--- START ---

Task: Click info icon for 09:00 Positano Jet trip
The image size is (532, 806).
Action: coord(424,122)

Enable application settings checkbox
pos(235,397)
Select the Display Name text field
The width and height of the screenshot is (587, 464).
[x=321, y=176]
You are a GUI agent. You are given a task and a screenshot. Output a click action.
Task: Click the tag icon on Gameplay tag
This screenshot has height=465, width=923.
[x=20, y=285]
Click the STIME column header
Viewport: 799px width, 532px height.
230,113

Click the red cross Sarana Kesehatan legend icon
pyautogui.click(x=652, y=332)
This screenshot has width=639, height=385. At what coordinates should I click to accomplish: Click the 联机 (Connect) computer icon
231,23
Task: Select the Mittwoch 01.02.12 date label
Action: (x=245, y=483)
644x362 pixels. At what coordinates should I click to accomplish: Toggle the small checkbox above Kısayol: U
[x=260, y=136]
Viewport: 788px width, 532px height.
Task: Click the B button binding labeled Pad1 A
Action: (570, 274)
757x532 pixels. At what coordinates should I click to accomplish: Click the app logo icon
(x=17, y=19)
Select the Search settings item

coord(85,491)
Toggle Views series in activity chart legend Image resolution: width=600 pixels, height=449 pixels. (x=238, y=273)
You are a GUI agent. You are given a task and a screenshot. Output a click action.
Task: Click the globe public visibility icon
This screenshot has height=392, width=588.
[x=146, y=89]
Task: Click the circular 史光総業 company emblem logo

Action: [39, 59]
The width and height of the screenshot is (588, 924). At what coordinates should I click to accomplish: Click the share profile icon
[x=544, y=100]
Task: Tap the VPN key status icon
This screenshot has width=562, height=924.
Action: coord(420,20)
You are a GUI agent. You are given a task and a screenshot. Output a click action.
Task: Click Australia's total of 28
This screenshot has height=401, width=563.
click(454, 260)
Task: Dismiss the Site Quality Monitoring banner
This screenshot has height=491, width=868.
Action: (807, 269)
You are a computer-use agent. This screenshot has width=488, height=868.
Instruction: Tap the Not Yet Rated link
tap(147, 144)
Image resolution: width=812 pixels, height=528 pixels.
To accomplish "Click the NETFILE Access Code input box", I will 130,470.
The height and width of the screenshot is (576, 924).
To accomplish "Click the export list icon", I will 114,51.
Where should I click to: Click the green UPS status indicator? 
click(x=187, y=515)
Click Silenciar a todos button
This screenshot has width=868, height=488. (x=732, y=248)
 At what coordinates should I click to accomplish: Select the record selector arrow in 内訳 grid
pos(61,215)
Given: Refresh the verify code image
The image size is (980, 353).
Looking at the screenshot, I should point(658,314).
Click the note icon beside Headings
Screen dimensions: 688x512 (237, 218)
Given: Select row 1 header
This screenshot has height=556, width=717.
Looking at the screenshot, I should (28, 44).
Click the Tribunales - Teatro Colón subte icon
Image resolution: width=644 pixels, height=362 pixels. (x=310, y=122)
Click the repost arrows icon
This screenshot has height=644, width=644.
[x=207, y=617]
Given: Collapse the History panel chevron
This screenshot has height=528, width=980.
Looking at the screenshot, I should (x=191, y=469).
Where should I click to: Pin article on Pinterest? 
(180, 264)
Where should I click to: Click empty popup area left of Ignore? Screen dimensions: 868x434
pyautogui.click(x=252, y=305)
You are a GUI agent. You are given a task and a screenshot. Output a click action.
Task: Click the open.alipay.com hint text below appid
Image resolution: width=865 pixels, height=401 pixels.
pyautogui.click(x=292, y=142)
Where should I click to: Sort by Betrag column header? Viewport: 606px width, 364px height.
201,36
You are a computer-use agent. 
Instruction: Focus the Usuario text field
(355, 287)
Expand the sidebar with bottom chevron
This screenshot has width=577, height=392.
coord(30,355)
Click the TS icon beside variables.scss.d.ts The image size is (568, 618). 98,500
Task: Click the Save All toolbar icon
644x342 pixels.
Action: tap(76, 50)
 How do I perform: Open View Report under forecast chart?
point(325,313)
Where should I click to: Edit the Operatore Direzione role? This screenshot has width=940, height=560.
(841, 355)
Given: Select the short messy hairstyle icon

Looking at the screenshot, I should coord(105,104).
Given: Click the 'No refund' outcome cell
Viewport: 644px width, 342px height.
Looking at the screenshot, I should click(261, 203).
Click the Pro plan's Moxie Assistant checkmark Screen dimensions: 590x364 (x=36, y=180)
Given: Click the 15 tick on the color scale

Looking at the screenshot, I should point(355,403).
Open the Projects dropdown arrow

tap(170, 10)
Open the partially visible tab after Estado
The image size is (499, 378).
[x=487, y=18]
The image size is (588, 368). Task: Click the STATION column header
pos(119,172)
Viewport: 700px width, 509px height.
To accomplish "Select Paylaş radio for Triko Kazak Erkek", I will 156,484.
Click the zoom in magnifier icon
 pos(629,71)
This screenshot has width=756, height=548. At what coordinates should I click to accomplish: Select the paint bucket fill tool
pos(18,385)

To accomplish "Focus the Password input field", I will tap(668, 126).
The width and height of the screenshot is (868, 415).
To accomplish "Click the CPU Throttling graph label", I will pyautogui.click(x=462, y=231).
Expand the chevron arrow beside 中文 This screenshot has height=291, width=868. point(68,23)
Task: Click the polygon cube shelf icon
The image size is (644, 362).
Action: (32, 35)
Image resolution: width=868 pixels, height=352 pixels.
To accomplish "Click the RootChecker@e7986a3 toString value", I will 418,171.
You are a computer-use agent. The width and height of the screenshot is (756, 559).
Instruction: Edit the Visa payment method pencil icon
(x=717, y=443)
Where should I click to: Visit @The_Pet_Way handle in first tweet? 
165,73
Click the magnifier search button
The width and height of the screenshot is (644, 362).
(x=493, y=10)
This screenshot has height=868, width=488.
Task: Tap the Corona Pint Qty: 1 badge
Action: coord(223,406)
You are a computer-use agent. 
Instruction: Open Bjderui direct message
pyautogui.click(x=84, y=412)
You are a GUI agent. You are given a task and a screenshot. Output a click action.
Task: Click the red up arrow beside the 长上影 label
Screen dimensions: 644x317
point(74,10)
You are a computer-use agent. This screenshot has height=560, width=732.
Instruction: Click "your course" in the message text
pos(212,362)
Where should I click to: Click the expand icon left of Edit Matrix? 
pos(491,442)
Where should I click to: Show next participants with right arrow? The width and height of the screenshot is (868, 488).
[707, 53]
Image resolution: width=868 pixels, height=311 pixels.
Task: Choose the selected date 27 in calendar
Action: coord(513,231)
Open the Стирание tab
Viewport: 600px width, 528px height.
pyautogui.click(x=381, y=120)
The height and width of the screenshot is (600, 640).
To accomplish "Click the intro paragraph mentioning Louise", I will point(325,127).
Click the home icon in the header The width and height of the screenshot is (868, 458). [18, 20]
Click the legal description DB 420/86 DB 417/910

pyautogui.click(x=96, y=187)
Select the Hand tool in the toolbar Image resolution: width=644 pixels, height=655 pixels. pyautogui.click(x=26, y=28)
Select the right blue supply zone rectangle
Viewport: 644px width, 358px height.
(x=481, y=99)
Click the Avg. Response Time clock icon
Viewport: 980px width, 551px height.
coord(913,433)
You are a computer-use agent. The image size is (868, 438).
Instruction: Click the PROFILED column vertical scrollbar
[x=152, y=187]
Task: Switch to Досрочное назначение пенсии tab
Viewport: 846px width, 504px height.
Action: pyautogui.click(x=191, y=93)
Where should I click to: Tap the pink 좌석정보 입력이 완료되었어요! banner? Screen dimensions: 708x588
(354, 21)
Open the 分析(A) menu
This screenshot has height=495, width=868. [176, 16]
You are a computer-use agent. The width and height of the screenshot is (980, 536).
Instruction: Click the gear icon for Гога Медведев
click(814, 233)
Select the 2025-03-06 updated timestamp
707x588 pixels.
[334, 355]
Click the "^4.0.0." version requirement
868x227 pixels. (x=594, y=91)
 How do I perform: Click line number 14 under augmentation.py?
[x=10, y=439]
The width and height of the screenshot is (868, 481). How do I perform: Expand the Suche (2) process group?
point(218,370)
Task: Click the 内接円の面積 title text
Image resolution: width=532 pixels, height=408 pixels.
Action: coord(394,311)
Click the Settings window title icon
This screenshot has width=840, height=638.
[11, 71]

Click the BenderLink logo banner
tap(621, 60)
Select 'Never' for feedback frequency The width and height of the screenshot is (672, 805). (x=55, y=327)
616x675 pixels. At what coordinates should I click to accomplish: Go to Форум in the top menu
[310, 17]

--- END ---

What you are asked to do:
Which of the lines above carry the string "input"? Copy every one.

Solution:
To accomplish "Click the NETFILE Access Code input box", I will 130,470.
To accomplish "Focus the Password input field", I will tap(668, 126).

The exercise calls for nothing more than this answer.